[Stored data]
▬▬▬▬▬▬▬▬▬▬

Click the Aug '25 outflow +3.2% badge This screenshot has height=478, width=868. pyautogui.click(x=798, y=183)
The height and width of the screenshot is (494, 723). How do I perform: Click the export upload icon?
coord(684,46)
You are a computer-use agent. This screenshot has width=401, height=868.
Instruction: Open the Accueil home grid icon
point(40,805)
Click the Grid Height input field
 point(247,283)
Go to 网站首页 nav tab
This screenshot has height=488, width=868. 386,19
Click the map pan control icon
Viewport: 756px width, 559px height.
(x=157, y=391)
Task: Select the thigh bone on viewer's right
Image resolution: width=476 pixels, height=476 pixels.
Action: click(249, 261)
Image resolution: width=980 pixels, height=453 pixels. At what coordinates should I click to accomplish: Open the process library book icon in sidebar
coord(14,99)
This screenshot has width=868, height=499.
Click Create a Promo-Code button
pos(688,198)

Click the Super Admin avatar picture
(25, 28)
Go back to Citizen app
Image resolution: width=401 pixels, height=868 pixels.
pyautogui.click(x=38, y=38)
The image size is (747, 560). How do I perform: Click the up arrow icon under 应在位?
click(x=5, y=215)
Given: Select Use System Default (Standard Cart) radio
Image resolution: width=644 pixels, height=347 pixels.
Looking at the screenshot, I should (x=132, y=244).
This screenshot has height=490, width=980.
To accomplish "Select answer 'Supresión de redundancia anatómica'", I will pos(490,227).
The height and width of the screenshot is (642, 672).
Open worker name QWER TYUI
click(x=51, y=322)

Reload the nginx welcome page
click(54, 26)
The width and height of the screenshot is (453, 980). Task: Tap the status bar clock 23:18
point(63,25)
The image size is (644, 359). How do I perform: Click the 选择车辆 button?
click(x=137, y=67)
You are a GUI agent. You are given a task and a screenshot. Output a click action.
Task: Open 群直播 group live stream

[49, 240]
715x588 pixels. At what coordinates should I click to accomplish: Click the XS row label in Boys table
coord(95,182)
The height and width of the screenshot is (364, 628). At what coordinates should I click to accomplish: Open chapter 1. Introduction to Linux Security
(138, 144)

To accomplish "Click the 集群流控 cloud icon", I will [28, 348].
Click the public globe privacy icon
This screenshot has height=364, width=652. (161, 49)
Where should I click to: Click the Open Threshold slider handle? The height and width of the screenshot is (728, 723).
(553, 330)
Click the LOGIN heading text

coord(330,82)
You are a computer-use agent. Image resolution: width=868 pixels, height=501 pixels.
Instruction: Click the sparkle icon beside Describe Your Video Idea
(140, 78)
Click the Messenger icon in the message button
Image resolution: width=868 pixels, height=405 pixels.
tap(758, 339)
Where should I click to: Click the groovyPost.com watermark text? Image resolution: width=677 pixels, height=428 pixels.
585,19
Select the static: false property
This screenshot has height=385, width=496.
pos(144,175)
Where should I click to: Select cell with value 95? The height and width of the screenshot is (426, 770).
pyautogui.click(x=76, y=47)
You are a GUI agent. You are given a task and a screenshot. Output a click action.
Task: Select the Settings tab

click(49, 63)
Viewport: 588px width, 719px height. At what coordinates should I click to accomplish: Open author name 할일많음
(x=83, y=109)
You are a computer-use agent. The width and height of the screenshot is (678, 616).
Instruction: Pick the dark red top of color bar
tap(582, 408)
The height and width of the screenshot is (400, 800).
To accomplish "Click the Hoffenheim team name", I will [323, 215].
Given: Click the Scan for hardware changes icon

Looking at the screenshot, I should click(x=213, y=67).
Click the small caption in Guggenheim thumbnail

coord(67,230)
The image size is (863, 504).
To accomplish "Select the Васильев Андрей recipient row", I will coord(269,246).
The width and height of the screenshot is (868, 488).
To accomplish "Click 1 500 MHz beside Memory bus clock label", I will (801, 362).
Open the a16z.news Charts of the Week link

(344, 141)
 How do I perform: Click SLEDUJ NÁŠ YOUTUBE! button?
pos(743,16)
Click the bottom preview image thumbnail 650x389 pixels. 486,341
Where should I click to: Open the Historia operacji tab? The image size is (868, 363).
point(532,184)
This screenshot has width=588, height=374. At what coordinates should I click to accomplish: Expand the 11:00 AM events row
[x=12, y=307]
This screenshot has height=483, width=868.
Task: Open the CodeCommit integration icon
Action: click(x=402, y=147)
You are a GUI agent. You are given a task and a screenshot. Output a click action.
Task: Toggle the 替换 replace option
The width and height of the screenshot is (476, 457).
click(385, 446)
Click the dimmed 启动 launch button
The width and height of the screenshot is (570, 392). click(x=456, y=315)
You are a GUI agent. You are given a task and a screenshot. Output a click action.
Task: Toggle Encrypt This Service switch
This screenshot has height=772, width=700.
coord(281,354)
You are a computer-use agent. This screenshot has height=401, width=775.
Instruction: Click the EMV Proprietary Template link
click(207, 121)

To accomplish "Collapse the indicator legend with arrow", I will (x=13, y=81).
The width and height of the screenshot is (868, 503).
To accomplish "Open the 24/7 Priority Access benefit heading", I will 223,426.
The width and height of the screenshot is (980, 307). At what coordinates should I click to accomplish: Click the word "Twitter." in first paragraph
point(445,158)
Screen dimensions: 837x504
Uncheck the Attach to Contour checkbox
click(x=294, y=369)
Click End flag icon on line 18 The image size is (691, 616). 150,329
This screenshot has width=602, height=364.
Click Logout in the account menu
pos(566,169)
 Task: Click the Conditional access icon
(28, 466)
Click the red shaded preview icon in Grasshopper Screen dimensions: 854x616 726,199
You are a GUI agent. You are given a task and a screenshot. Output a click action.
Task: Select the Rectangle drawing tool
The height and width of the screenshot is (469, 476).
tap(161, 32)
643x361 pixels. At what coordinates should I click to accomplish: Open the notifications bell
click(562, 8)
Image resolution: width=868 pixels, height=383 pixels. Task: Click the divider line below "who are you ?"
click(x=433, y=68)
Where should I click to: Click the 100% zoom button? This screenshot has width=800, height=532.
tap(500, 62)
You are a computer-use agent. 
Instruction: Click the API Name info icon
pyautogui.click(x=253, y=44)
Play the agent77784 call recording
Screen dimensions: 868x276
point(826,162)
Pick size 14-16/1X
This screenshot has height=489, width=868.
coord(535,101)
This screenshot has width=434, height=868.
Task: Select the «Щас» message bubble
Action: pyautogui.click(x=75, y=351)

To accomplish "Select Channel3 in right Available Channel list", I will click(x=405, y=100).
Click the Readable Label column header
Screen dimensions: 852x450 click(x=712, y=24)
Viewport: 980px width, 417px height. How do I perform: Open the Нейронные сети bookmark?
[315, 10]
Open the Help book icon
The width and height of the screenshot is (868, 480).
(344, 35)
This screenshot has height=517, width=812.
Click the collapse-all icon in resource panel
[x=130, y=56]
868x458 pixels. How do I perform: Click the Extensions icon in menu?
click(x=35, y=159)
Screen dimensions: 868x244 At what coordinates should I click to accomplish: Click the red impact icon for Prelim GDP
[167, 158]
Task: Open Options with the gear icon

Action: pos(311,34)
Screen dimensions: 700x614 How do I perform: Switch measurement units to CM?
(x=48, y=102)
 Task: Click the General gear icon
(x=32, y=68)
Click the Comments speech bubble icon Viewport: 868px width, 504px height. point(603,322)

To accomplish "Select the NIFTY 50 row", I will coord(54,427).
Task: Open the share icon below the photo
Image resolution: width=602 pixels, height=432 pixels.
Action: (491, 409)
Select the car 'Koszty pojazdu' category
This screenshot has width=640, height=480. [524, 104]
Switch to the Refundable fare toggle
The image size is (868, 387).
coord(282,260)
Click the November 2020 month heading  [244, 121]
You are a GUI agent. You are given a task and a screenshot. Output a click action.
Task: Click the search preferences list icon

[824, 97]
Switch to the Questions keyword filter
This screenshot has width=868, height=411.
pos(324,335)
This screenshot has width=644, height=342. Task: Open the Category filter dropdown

▬▬▬▬▬▬▬▬▬▬

§ PROMPT:
Reproduce all of the records precisely. No word may differ.

§ PROBLEM SOLUTION:
Click the Aug '25 outflow +3.2% badge This screenshot has height=478, width=868. pyautogui.click(x=798, y=183)
The height and width of the screenshot is (494, 723). How do I perform: Click the export upload icon?
coord(684,46)
You are a computer-use agent. This screenshot has width=401, height=868.
Instruction: Open the Accueil home grid icon
point(40,805)
Click the Grid Height input field
 point(247,283)
Go to 网站首页 nav tab
This screenshot has height=488, width=868. 386,19
Click the map pan control icon
Viewport: 756px width, 559px height.
(x=157, y=391)
Task: Select the thigh bone on viewer's right
Image resolution: width=476 pixels, height=476 pixels.
Action: click(249, 261)
Image resolution: width=980 pixels, height=453 pixels. At what coordinates should I click to accomplish: Open the process library book icon in sidebar
coord(14,99)
This screenshot has width=868, height=499.
Click Create a Promo-Code button
pos(688,198)

Click the Super Admin avatar picture
(25, 28)
Go back to Citizen app
Image resolution: width=401 pixels, height=868 pixels.
pyautogui.click(x=38, y=38)
The image size is (747, 560). How do I perform: Click the up arrow icon under 应在位?
click(x=5, y=215)
Given: Select Use System Default (Standard Cart) radio
Image resolution: width=644 pixels, height=347 pixels.
Looking at the screenshot, I should (x=132, y=244).
This screenshot has height=490, width=980.
To accomplish "Select answer 'Supresión de redundancia anatómica'", I will pos(490,227).
The height and width of the screenshot is (642, 672).
Open worker name QWER TYUI
click(x=51, y=322)

Reload the nginx welcome page
click(54, 26)
The width and height of the screenshot is (453, 980). Task: Tap the status bar clock 23:18
point(63,25)
The image size is (644, 359). How do I perform: Click the 选择车辆 button?
click(x=137, y=67)
You are a GUI agent. You are given a task and a screenshot. Output a click action.
Task: Open 群直播 group live stream

[49, 240]
715x588 pixels. At what coordinates should I click to accomplish: Click the XS row label in Boys table
coord(95,182)
The height and width of the screenshot is (364, 628). At what coordinates should I click to accomplish: Open chapter 1. Introduction to Linux Security
(138, 144)

To accomplish "Click the 集群流控 cloud icon", I will [28, 348].
Click the public globe privacy icon
This screenshot has height=364, width=652. (161, 49)
Where should I click to: Click the Open Threshold slider handle? The height and width of the screenshot is (728, 723).
(553, 330)
Click the LOGIN heading text

coord(330,82)
You are a computer-use agent. Image resolution: width=868 pixels, height=501 pixels.
Instruction: Click the sparkle icon beside Describe Your Video Idea
(140, 78)
Click the Messenger icon in the message button
Image resolution: width=868 pixels, height=405 pixels.
tap(758, 339)
Where should I click to: Click the groovyPost.com watermark text? Image resolution: width=677 pixels, height=428 pixels.
585,19
Select the static: false property
This screenshot has height=385, width=496.
pos(144,175)
Where should I click to: Select cell with value 95? The height and width of the screenshot is (426, 770).
pyautogui.click(x=76, y=47)
You are a GUI agent. You are given a task and a screenshot. Output a click action.
Task: Select the Settings tab

click(49, 63)
Viewport: 588px width, 719px height. At what coordinates should I click to accomplish: Open author name 할일많음
(x=83, y=109)
You are a computer-use agent. The width and height of the screenshot is (678, 616).
Instruction: Pick the dark red top of color bar
tap(582, 408)
The height and width of the screenshot is (400, 800).
To accomplish "Click the Hoffenheim team name", I will [323, 215].
Given: Click the Scan for hardware changes icon

Looking at the screenshot, I should click(x=213, y=67).
Click the small caption in Guggenheim thumbnail

coord(67,230)
The image size is (863, 504).
To accomplish "Select the Васильев Андрей recipient row", I will coord(269,246).
The width and height of the screenshot is (868, 488).
To accomplish "Click 1 500 MHz beside Memory bus clock label", I will (801, 362).
Open the a16z.news Charts of the Week link

(344, 141)
 How do I perform: Click SLEDUJ NÁŠ YOUTUBE! button?
pos(743,16)
Click the bottom preview image thumbnail 650x389 pixels. 486,341
Where should I click to: Open the Historia operacji tab? The image size is (868, 363).
point(532,184)
This screenshot has width=588, height=374. At what coordinates should I click to accomplish: Expand the 11:00 AM events row
[x=12, y=307]
This screenshot has height=483, width=868.
Task: Open the CodeCommit integration icon
Action: click(x=402, y=147)
You are a GUI agent. You are given a task and a screenshot. Output a click action.
Task: Toggle the 替换 replace option
The width and height of the screenshot is (476, 457).
click(385, 446)
Click the dimmed 启动 launch button
The width and height of the screenshot is (570, 392). click(x=456, y=315)
You are a GUI agent. You are given a task and a screenshot. Output a click action.
Task: Toggle Encrypt This Service switch
This screenshot has height=772, width=700.
coord(281,354)
You are a computer-use agent. This screenshot has height=401, width=775.
Instruction: Click the EMV Proprietary Template link
click(207, 121)

To accomplish "Collapse the indicator legend with arrow", I will (x=13, y=81).
The width and height of the screenshot is (868, 503).
To accomplish "Open the 24/7 Priority Access benefit heading", I will 223,426.
The width and height of the screenshot is (980, 307). At what coordinates should I click to accomplish: Click the word "Twitter." in first paragraph
point(445,158)
Screen dimensions: 837x504
Uncheck the Attach to Contour checkbox
click(x=294, y=369)
Click End flag icon on line 18 The image size is (691, 616). 150,329
This screenshot has width=602, height=364.
Click Logout in the account menu
pos(566,169)
 Task: Click the Conditional access icon
(28, 466)
Click the red shaded preview icon in Grasshopper Screen dimensions: 854x616 726,199
You are a GUI agent. You are given a task and a screenshot. Output a click action.
Task: Select the Rectangle drawing tool
The height and width of the screenshot is (469, 476).
tap(161, 32)
643x361 pixels. At what coordinates should I click to accomplish: Open the notifications bell
click(562, 8)
Image resolution: width=868 pixels, height=383 pixels. Task: Click the divider line below "who are you ?"
click(x=433, y=68)
Where should I click to: Click the 100% zoom button? This screenshot has width=800, height=532.
tap(500, 62)
You are a computer-use agent. 
Instruction: Click the API Name info icon
pyautogui.click(x=253, y=44)
Play the agent77784 call recording
Screen dimensions: 868x276
point(826,162)
Pick size 14-16/1X
This screenshot has height=489, width=868.
coord(535,101)
This screenshot has width=434, height=868.
Task: Select the «Щас» message bubble
Action: pyautogui.click(x=75, y=351)

To accomplish "Select Channel3 in right Available Channel list", I will click(x=405, y=100).
Click the Readable Label column header
Screen dimensions: 852x450 click(x=712, y=24)
Viewport: 980px width, 417px height. How do I perform: Open the Нейронные сети bookmark?
[315, 10]
Open the Help book icon
The width and height of the screenshot is (868, 480).
(344, 35)
This screenshot has height=517, width=812.
Click the collapse-all icon in resource panel
[x=130, y=56]
868x458 pixels. How do I perform: Click the Extensions icon in menu?
click(x=35, y=159)
Screen dimensions: 868x244 At what coordinates should I click to accomplish: Click the red impact icon for Prelim GDP
[167, 158]
Task: Open Options with the gear icon

Action: pos(311,34)
Screen dimensions: 700x614 How do I perform: Switch measurement units to CM?
(x=48, y=102)
 Task: Click the General gear icon
(x=32, y=68)
Click the Comments speech bubble icon Viewport: 868px width, 504px height. point(603,322)

To accomplish "Select the NIFTY 50 row", I will coord(54,427).
Task: Open the share icon below the photo
Image resolution: width=602 pixels, height=432 pixels.
Action: (491, 409)
Select the car 'Koszty pojazdu' category
This screenshot has width=640, height=480. [524, 104]
Switch to the Refundable fare toggle
The image size is (868, 387).
coord(282,260)
Click the November 2020 month heading  [244, 121]
You are a GUI agent. You are given a task and a screenshot. Output a click action.
Task: Click the search preferences list icon

[824, 97]
Switch to the Questions keyword filter
This screenshot has width=868, height=411.
pos(324,335)
This screenshot has width=644, height=342. Task: Open the Category filter dropdown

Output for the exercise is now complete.